I realise that the prospect of being in need of safety, yet being refused admission to a women’s shelter, must be hard for those male-bodied individuals who suffer from gender dysphoria and who “wholeheartedly believe” – as Esther Betts does – that they are women. But womanhood is not based on a belief. It is not a subjective experience, it is not an “identity” one can adopt or discard based how we feel. It is not a mantle that can be donned, or a cosmetic makeover.

Those who force women to be submissive, to forgo careers for marriage and motherhood, to have their genitals mutilated at puberty, those who dictate how women are to dress and behave and those who pimp, rape, traffic and kill women, see us only as female and really don’t care how we identify. Women are oppressed because they are female, not because of how they look, dress, think or feel.

Being a woman is an objective material reality. And it is also a reality that most victims of domestic violence are women: the overwhelming majority of perpetrators are men. Women tend to have to disregard their own feelings out of deference to men – especially women who’ve suffered years of abuse. The claim made by Esther Betts that “trans-women stay in these shelters all the time and there is rarely an issue,” doesn’t surprise me. But it does raise the question, ‘How can you know?’

Remember: these are women who may have spent years trapped in a relationship where every aspect of their life has been under the control of an abuser. Once they finally get to the safety of a shelter, they have nowhere else to go. How can you possibly know what effect having to share living quarters with someone who is perceptibly male might have on such a woman?

“Apart from anecdotal hearsay, there is no firm evidence at this point that trans women pose the same threat,” writes Esther. And there is no firm evidence that they don’t. The evidence that there are men who violently assault and sexually molest women and children, while claiming to “believe wholeheartedly” that they are women themselves, is stronger than hearsay. Many such cases have been tested in court, the perpetrators found guilty.

Whenever I point this out I get accused of equating all transgender people with being violent criminals or rapists. I am not suggesting any such thing. My point is simply that being transgender is no guarantee that someone is any safer to be around and a woman who’s escaped male violence can’t be blamed if the presence of a male traumatises her, even if that male looks something like a woman and has also escaped an abusive partner.
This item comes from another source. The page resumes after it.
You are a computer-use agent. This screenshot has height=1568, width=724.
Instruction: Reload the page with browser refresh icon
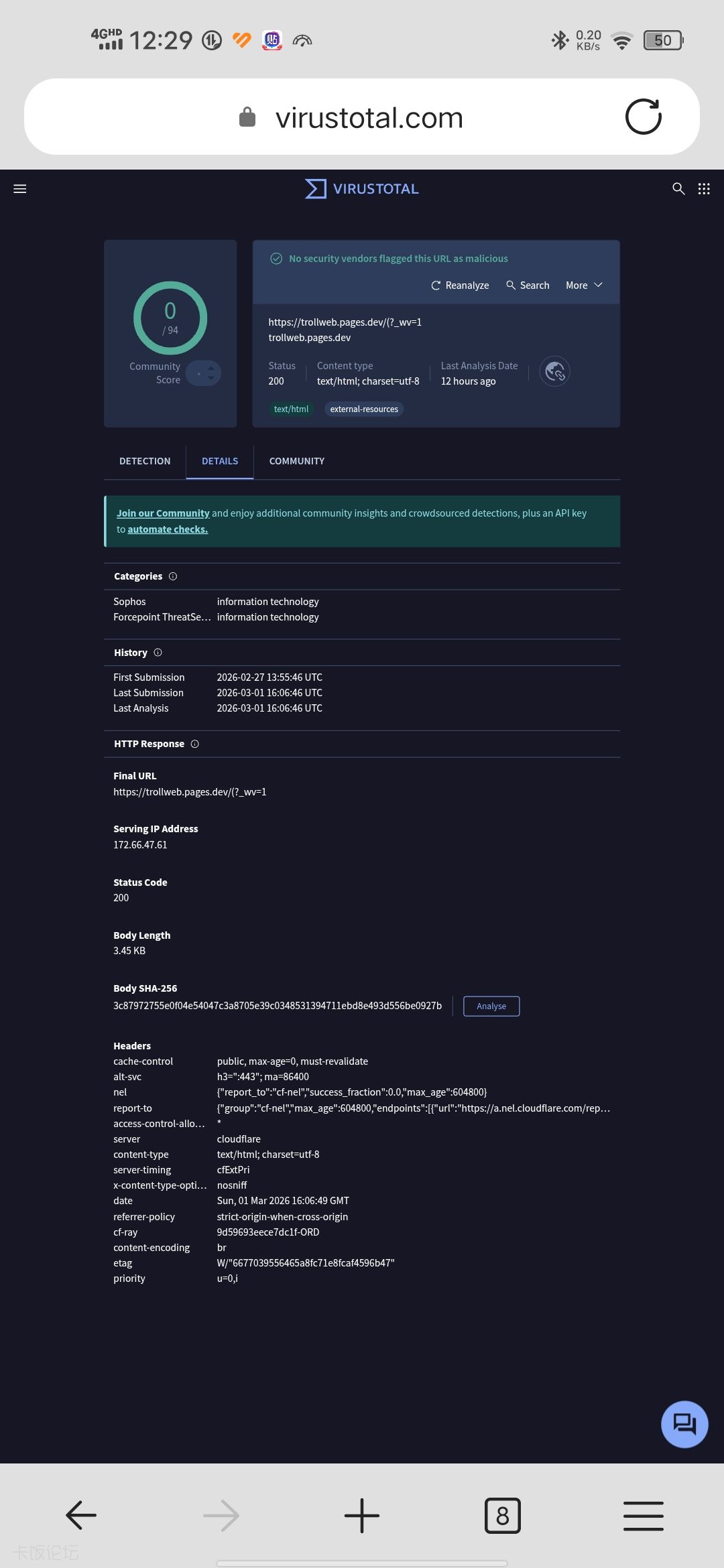click(643, 117)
This has nothing to do with men being on average bigger than women, as Esther seems to think. It’s not about size, it’s about being male. It’s about having grown up in a community, a culture, a society, a world in which males are the dominant sex class and are responsible for most of the violence that takes place in it.
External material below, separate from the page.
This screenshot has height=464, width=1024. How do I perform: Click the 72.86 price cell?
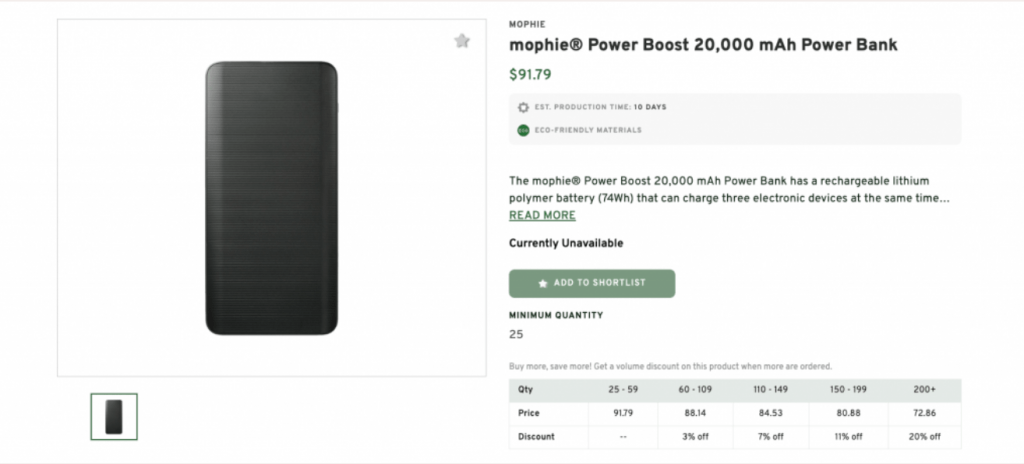point(925,413)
And, no, of course “victims of trauma, with the mere potential to cause distress to others,” wouldn’t be excluded from shelters. There is unlikely to be a shared living space in existence where conflict never arises and one inhabitant’s difficult behaviour doesn’t upset others. This doesn’t amount to a reason to start admitting males, because vulnerable women have a very specific reason for feeling uncomfortable around them regardless of how they behave.

I understand that gender dysphoria can be a profoundly distressing condition. But it is, in my opinion, inhumane to expect women who have suffered so grievously at the hands of men to share accommodation with adult males just because they believe themselves to be women. In fact, I would say it is the epitome of male entitlement, all the more extraordinary for the lack of empathy for women it shows from those who claim to be women themselves. If there is to be any chance of stemming the ever-swelling tide of opposition from feminists who are fed up with the transgender lobby trying to push us around, it won’t start until trans rights activists – whether transgender or not – stop behaving like entitled men.